Dave LaCrosse’s efforts as cropping manager at Pagel’s Ponderosa in Kewaunee, Wis., help feed the dairy operation’s 5,300-cow herd by growing corn, silage and wheat on the 7,800-acre farm. Haylage and corn silage are the two main feed ingredients, making up 60% of the ration.
The base silage program is 20 lb. per cow of dry matter corn silage and 11 lb. per cow of alfalfa hay, which is pure alfalfa. Pagel’s Ponderosa uses a silage inoculant to ensure rapid, efficient fermentation and increased dry matter retention, resulting in higher-quality silage.
The biggest challenge is, of course, the weather. The Kewaunee area gets about 32" of rainfall per year, but LaCrosse said it never comes at the same time. The struggle becomes getting alfalfa harvested amid wet, muddy field conditions without wrecking the crop, he said. His alfalfa harvest targets are 58% moisture and 150 to 180 relative feed value.
“It’s the same with corn in the fall; we’ve had tough times over the past five years with it being too wet and muddy to be able to get the crop off in a timely manner at the correct moisture,” he noted. “I try to target 68% moisture to capture a higher amount of starch, which is energy that’s in direct relation to the quality of the feed. However, sometimes when it’s muddy, you just can't get enough done in a day.”
Targeting moisture levels can also be a challenge, but LaCrosse has a chipper and uses a microwave to dry samples down to identify moisture levels.
“I know it’s going to get away from us, so I plan to start when we get down to 70,” he noted. “I like to start ahead and try to stay ahead of the game, so the corn crop doesn’t get too dry. When I know I’m really close, it’s also experience reading the plants and monitoring the milk line.”

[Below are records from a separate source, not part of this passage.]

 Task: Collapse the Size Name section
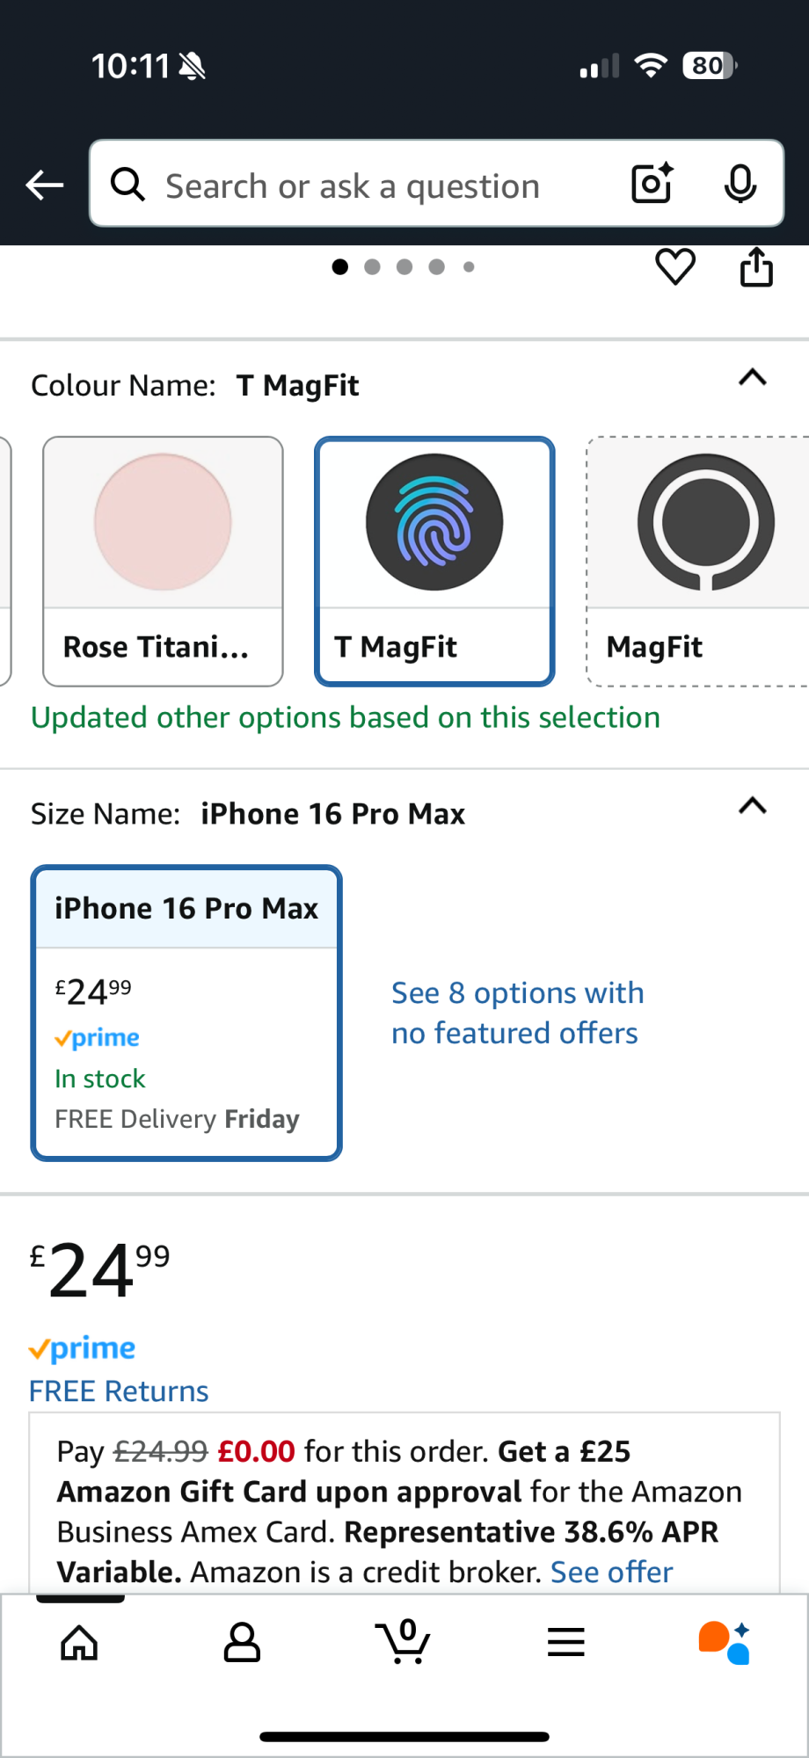point(752,806)
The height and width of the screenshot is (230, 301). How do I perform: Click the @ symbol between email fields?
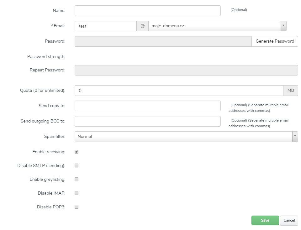pos(142,26)
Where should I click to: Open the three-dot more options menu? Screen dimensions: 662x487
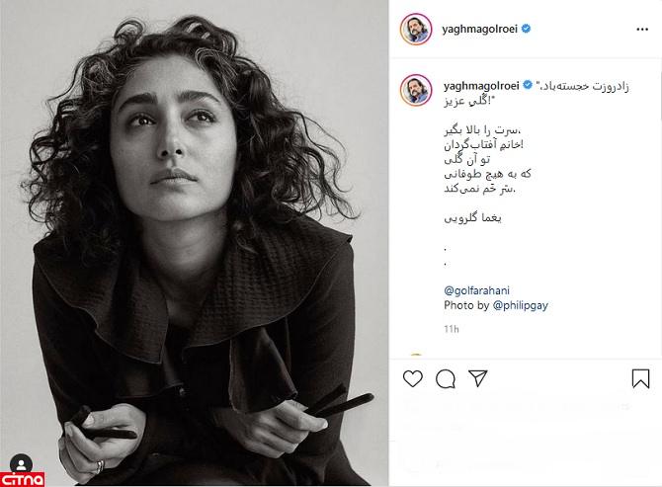tap(642, 29)
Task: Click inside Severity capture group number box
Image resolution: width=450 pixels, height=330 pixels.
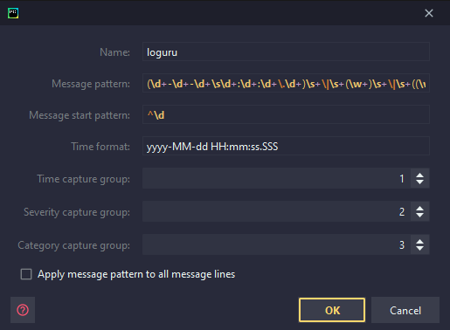Action: coord(277,211)
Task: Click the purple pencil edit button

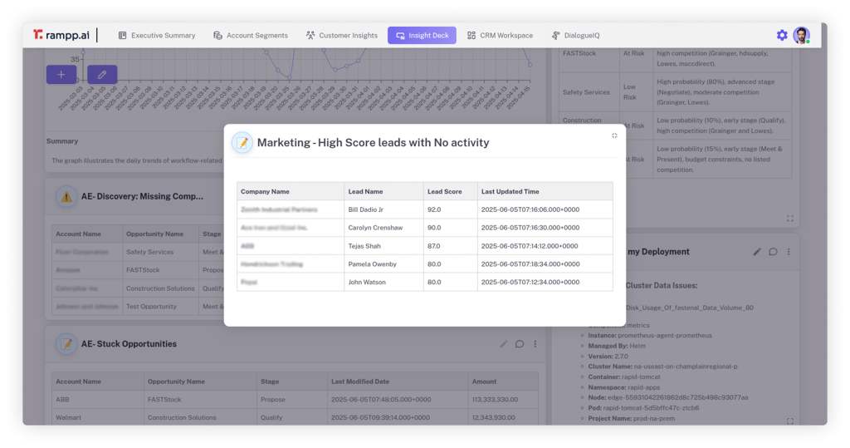Action: [x=102, y=75]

“For corn, we’ve been doing a lot of research to try to get the highest digestible corn silage that we can put up,” LaCrosse said. “I’ve handpicked a couple varieties that are the top of the line in digestibility. That’s the approach I’ve been trying to stick with and I am watching trial data to find new products that might be better. My aim is to get a very high-end NDFD on our corn silage, plus continue our high starch numbers to get yield out of it.”

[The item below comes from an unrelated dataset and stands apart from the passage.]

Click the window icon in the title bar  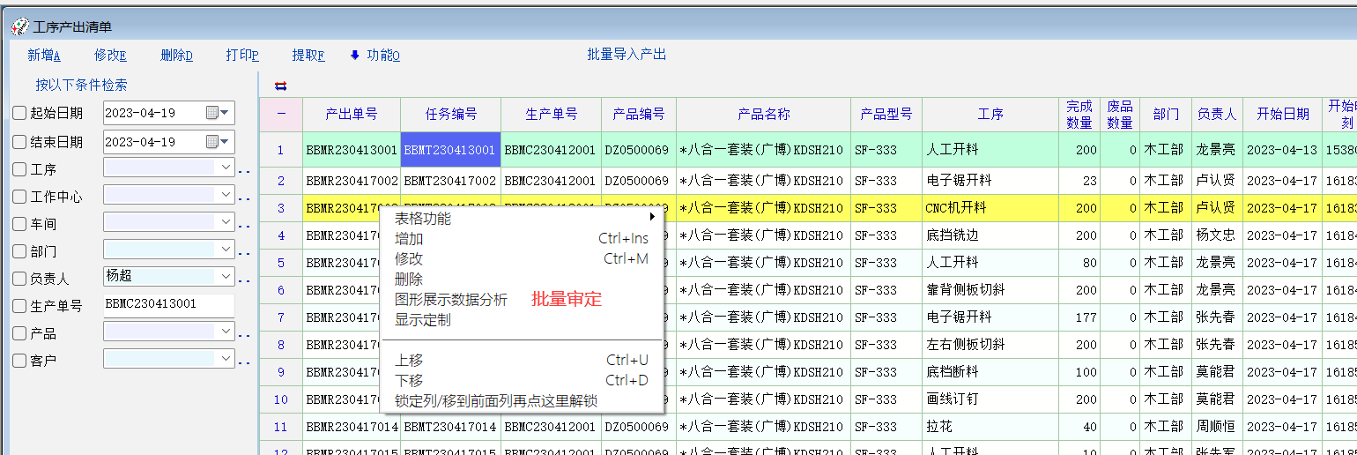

LaCrosse’s custom harvester chops his alfalfa and corn and delivers it to the farm, and it’s the farm team’s responsibility to pack it correctly.
“Packing silage becomes the important job for the day, so it takes precedence over everything else,” he said. “For each bunker, you only have one chance to get it right, so it’s important that we are working as a team.”
Bunker walls are covered with plastic ahead of time, so the only place that silage is exposed to foreign material, other than plastic, is the floor, which is either blacktop or concrete.
“We double tarp to cover everything tight, tight, tight, using two full layers of black-and-white plastic,” he explained. “One of our key goals is to not have seams on top of each other. We’re starting out with a small sheet, then the full sheet, and then our plastic is overlapped by half. We don’t have overlapping seams anywhere, so it really eliminates air getting in and spoilage.”
Best practices that he focuses on are “keeping enough iron on the pile” as more silage comes in. If the feed is drier, it’s important to keep more weight on it because the drier the feed, the harder it is to pack. If the moisture level is on target, it’s much easier to create a quality silage. It also helps to keep the silage pile tight.
“There are a lot of little things that go into making a pile perfect,” he said.
Pagel’s Ponderosa typically keeps three months of carryover on haylage and corn silage.
“We’re never feeding fresh crop, so our piles need to be completely fermented in order to keep the cow’s rumen as balanced as possible,” he explained. “When changing from one crop to the next, we feed a blend of both the old crop and the new crop for a few weeks, so we don’t shock the cow’s system by changing over to a completely new silage.”